Encyclopaedia Index

Termination of sweeps and iterations; advice on LSWEEP, RESREF, LITHYD

(a) Sweeps (Group 15)

Prior to the introduction of the UWATCH and USTEER commands, of the graphical monitor (switched on by a negative TSTSWP setting), and of SELREF and RESFAC the following advice (which appeared in the Beginner's Guide) was appropriate. Even now it has some value.

"If you are watching over the progress of your calculation, and can have immediate and unimpeded access to your computer, it is useful to set LSWEEP to a small value (eg 20) and to proceed by way of a succession of restarts.

Even if this is not done, it is wise to ensure that LSWEEP is set to some not-excessive value, especially if the computation is to be performed without your being on call to abort a run which is evidently not converging.
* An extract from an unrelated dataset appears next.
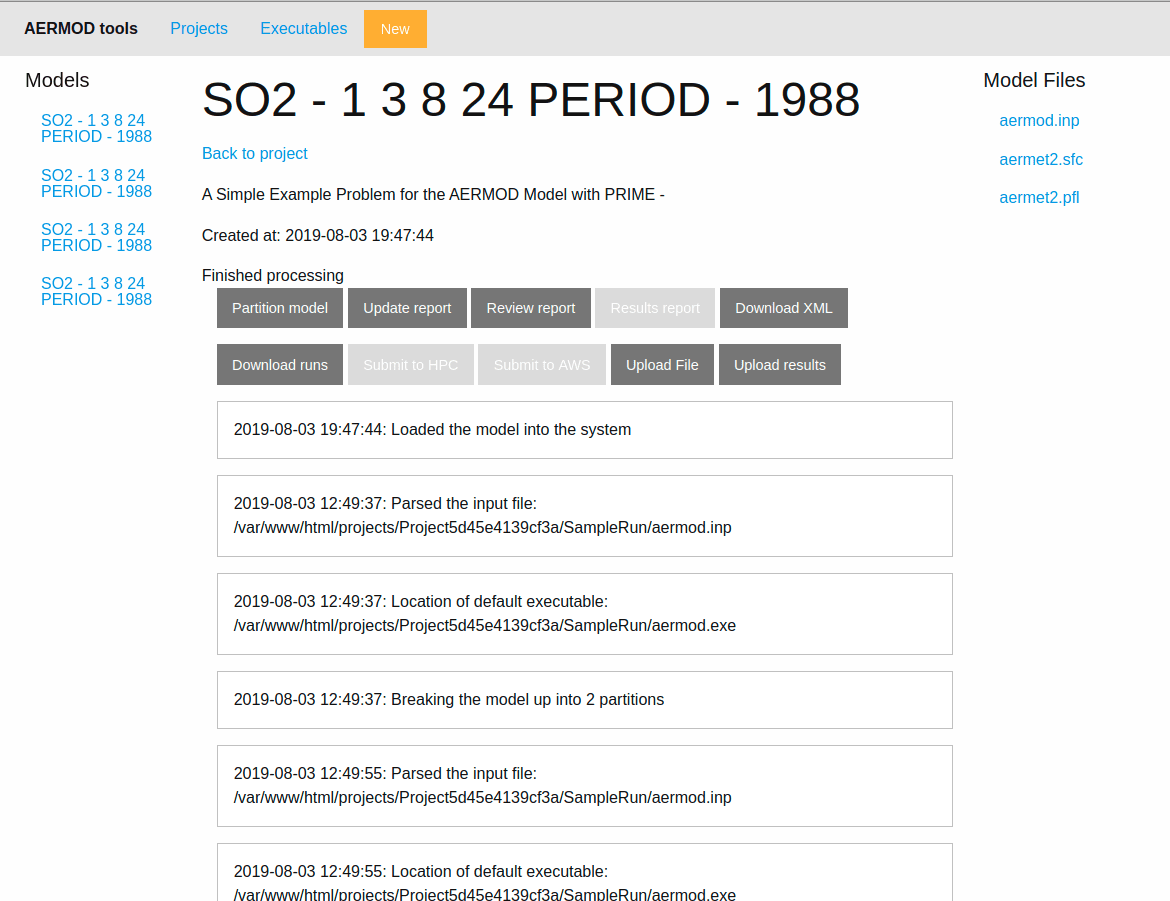Select the first SO2 model in sidebar
The height and width of the screenshot is (901, 1170).
(96, 128)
Probably 100 is as large as should ordinarily be allowed, unless experience has shown that, for the problem in question, satisfactory convergence requires more sweeps.
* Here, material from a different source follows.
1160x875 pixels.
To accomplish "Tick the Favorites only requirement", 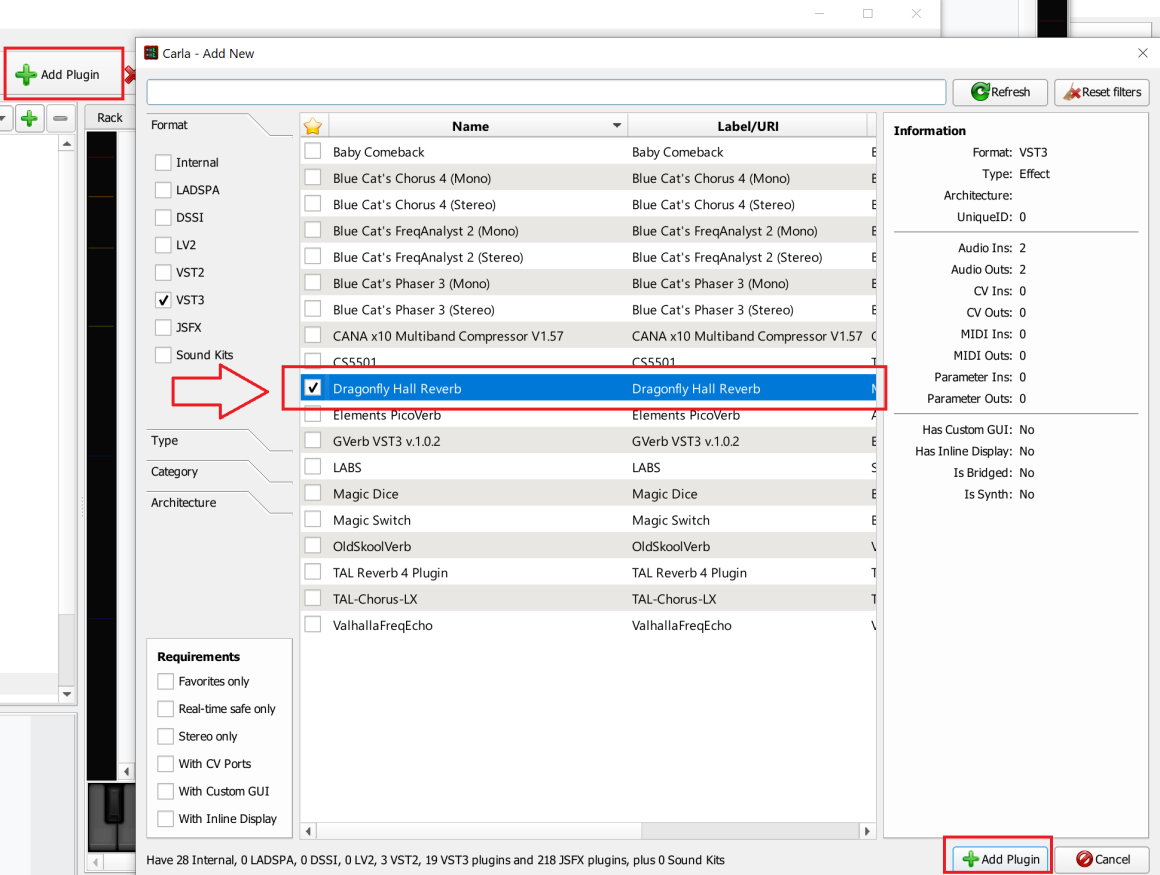I will (x=166, y=682).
Preferably however, the sweeps should not be terminated by LSWEEP at all, but instead by the falling of all sums of absolute residuals to below the values pre-set in the array RESREF.

In this connexion it should be noted that RESREF is a quantity having the dimension of the dependent variable in question, multiplied by mass and divided by time (except in the case of variable P1, as explained below).

You need to consider, by reference to the flow rates involved in the phenomenon being simulated, what value of RESREF is appropriate to each of the variables for which you are solving.

In time-dependent problems, for example, the transient terms in the balance equations become larger the smaller is the time step, because the time interval appears as a divisor. It is therefore appropriate also to make RESREF larger as the time step is diminished. This is easily done by setting RESREF by way of an arithmetic expression involving FLOAT(LSTEP) in the numerator and TLAST in the denominator.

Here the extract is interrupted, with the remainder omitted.